The person who started it all is gone from the project. Soumith Chintala left PyTorch and Meta in November of two thousand twenty-five. Adam Paszke, who co-built the autograd system, works at Google DeepMind on JAX. Yann LeCun, who founded the lab where PyTorch was born, left Meta to start AMI Labs in Paris. The founding generation has dispersed, pursuing new ideas, new companies, new challenges.
But PyTorch remains. The framework handles exascale training. It powers the foundation models that are redefining what artificial intelligence can do. It is taught in classrooms from MIT to rural India. It is the tool through which most of the world's machine learning researchers express their ideas, and through which most of the world's AI systems are built.
And it all started because a student from Hyderabad, rejected by twenty-seven universities, kept contributing code to a Lua framework that nobody asked him to improve, until the day he was in a position to build something better. Something that felt like Python. Something that got out of the researcher's way. Something that an entire field would adopt as its own.
That is the story of PyTorch. The tool that felt like Python, built by a team that listened to what researchers actually needed instead of telling them what they should want.

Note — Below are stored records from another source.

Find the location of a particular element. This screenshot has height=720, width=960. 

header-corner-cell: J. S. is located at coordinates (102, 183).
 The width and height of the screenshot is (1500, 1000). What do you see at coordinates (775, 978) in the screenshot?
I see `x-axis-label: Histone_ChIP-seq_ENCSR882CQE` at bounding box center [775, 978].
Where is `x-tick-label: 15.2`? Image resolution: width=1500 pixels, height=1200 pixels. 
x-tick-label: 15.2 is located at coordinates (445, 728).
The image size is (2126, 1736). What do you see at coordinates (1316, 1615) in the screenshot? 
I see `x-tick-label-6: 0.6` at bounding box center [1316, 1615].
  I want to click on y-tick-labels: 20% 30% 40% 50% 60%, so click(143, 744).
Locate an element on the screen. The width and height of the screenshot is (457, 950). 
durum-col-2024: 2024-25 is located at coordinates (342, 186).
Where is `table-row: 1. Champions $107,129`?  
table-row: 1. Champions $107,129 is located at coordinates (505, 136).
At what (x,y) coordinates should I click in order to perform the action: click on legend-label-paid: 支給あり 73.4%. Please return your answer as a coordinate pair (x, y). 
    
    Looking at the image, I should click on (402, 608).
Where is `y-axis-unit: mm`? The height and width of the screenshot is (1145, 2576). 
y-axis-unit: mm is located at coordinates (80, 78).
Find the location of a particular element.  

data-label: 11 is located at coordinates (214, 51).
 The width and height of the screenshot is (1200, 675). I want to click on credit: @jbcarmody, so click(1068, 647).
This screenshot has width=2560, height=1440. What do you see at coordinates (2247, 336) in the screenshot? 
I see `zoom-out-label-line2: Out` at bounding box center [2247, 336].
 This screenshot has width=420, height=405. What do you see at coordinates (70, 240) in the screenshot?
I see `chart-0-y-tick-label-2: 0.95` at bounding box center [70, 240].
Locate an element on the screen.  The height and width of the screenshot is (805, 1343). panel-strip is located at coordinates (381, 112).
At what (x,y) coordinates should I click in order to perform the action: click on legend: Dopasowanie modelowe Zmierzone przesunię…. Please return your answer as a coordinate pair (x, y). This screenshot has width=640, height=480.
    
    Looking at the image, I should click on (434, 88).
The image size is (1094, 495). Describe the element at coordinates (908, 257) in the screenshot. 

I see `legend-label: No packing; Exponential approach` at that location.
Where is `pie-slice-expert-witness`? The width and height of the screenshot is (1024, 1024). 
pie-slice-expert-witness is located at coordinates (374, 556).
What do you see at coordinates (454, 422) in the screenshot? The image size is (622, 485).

And every time you type pip install torch, every time you import torch and create a tensor and watch the gradients flow backward through your model, you are standing on the work of that team, and the work of the Torch7 team before them, and the work of the Chainer team in Tokyo, and the work of the autograd team at Harvard, and the work of the Montreal lab that started it all with Theano.
The dependency chain of ideas is longer than any requirements dot txt.
That was episode twenty of What Did I Just Install.
pip install torch. Open a Python shell. Type import torch, then x equals torch dot randn three comma three, then print x. You will see a three by three matrix of random numbers. That is a tensor. Now type y equals x times two, then y dot sum dot backward, then print x dot grad. You just computed a gradient. Automatically. No calculus, no manual derivatives, no graph compilation. Two lines of code. That is what Soumith Chintala and Adam Paszke wanted deep learning to feel like. Like Python.